+++ DATA PROVIDED

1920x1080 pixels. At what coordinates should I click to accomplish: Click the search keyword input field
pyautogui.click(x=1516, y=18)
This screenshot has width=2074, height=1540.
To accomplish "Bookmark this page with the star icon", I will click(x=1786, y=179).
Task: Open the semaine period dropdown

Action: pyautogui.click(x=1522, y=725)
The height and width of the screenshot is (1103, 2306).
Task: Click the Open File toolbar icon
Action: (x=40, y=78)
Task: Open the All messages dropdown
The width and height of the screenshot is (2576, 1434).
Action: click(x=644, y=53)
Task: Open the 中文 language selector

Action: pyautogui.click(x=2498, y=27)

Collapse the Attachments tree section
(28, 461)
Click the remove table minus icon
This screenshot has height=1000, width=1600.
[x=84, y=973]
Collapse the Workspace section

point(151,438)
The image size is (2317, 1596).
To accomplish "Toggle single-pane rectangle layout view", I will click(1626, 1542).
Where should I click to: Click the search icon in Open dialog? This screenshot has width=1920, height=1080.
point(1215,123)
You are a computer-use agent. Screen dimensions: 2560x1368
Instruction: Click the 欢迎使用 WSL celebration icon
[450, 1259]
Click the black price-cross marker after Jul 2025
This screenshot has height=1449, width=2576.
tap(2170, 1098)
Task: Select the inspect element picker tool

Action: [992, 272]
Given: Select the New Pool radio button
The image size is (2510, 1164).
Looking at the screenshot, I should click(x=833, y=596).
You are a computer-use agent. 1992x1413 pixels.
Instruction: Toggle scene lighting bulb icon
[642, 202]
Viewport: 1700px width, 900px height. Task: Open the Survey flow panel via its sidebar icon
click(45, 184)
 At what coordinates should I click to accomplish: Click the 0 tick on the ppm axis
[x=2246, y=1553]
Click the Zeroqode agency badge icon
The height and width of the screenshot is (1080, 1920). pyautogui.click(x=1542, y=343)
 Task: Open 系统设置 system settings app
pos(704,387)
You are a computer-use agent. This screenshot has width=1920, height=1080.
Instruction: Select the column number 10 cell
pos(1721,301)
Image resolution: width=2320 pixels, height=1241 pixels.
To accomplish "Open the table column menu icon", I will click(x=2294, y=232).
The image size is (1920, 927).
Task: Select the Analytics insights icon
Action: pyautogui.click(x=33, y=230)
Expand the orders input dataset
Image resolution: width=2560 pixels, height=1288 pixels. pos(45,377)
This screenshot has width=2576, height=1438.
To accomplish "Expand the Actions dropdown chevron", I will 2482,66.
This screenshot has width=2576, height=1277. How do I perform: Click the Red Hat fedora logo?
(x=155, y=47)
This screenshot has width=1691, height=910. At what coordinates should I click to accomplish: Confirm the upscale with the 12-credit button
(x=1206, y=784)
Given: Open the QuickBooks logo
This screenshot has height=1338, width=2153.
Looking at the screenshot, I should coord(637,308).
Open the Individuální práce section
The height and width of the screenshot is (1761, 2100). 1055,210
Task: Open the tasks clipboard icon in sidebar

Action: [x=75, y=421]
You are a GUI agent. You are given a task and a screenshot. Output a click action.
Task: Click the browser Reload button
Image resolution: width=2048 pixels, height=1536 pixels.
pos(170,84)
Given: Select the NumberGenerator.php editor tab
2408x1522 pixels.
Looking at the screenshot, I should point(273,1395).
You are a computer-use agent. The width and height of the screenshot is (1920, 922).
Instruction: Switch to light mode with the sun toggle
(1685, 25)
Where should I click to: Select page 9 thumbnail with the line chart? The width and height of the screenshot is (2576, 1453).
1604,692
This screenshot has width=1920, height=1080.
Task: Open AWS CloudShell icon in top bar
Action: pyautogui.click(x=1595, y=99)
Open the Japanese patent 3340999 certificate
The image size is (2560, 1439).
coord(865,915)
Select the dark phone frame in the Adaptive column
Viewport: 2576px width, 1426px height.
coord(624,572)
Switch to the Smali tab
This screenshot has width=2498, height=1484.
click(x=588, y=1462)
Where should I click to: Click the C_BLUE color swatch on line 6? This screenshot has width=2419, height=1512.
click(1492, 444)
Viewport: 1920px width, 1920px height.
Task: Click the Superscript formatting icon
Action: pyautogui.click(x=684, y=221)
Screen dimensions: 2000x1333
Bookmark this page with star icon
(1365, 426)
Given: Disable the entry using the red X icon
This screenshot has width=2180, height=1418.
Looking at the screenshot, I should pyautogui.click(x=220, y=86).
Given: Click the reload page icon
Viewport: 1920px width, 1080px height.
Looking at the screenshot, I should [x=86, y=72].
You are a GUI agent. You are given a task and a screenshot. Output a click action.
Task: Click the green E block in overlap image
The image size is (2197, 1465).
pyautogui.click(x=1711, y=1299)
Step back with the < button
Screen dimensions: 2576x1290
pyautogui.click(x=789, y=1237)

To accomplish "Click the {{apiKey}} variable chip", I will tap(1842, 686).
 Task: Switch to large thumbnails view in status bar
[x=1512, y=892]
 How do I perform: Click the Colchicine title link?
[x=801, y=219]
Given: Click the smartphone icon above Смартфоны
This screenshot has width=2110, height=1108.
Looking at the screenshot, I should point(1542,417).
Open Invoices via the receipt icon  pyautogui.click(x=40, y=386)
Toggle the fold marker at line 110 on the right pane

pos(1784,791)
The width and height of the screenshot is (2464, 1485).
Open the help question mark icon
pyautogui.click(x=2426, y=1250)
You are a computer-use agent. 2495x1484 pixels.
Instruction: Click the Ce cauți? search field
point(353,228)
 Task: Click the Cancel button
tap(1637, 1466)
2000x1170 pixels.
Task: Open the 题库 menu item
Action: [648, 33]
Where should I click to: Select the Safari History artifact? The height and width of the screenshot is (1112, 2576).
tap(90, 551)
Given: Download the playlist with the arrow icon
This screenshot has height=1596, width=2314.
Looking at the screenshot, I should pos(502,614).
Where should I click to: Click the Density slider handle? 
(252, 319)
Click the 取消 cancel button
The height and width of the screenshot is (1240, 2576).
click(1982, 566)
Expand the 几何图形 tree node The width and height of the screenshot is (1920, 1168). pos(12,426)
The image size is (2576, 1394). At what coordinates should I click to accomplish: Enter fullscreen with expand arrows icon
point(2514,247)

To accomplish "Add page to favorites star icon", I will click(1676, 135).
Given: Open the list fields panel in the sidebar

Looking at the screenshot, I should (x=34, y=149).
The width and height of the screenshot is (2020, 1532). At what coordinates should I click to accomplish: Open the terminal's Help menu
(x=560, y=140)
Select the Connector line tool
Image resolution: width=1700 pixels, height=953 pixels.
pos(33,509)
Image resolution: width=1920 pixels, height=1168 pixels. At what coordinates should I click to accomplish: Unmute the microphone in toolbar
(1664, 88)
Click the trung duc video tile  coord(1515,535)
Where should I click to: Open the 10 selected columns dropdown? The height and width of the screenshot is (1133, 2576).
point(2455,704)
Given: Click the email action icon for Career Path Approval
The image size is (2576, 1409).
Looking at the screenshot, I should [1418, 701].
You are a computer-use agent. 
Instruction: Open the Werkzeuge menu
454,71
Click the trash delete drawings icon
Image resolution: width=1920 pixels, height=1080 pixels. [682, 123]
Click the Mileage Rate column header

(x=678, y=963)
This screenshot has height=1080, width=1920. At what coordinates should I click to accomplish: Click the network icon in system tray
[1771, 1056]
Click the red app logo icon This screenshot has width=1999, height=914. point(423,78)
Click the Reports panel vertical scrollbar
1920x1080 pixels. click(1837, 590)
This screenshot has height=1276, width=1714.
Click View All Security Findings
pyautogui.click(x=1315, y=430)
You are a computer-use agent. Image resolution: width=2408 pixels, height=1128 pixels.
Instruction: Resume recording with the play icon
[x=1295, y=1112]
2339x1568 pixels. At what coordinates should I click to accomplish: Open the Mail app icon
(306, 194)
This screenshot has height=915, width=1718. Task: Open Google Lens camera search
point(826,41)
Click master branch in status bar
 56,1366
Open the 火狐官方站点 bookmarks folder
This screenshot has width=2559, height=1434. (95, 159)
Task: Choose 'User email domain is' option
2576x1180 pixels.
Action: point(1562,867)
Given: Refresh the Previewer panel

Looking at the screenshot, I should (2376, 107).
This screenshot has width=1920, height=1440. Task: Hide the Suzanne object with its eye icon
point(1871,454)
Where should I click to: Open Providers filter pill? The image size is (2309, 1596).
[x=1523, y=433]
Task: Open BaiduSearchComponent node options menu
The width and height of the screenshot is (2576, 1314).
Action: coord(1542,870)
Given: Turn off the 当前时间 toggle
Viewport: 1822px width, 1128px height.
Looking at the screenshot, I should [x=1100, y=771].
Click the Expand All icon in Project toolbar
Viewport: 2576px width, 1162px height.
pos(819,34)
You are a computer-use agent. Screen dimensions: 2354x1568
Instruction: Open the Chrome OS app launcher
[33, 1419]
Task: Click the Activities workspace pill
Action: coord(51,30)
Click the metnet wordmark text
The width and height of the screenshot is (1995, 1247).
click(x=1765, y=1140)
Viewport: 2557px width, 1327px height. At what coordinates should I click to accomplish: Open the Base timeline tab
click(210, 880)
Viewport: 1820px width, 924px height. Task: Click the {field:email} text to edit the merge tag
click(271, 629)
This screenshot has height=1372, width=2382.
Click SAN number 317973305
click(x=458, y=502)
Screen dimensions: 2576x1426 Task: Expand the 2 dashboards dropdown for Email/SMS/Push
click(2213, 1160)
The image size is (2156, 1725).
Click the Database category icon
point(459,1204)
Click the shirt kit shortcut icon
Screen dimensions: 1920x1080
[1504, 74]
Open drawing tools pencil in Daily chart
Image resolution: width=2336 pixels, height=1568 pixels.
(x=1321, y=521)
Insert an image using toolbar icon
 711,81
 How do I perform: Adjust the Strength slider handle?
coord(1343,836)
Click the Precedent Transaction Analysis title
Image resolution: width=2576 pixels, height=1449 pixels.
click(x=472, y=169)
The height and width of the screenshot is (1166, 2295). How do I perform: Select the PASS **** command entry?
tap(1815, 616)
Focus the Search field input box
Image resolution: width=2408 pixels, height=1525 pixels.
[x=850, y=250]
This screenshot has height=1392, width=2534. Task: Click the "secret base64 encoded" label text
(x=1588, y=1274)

++++++

*YOUR INSTRUCTIONS*.
Could you reproduce, exactly, every line above from the line with "This screenshot has width=2180, height=1418." to the line with "Task: Click the green", and no other line? Both ends count.

*TASK ANSWER*.
This screenshot has width=2180, height=1418.
Looking at the screenshot, I should pyautogui.click(x=220, y=86).
Given: Click the reload page icon
Viewport: 1920px width, 1080px height.
Looking at the screenshot, I should [x=86, y=72].
You are a GUI agent. You are given a task and a screenshot. Output a click action.
Task: Click the green E block in overlap image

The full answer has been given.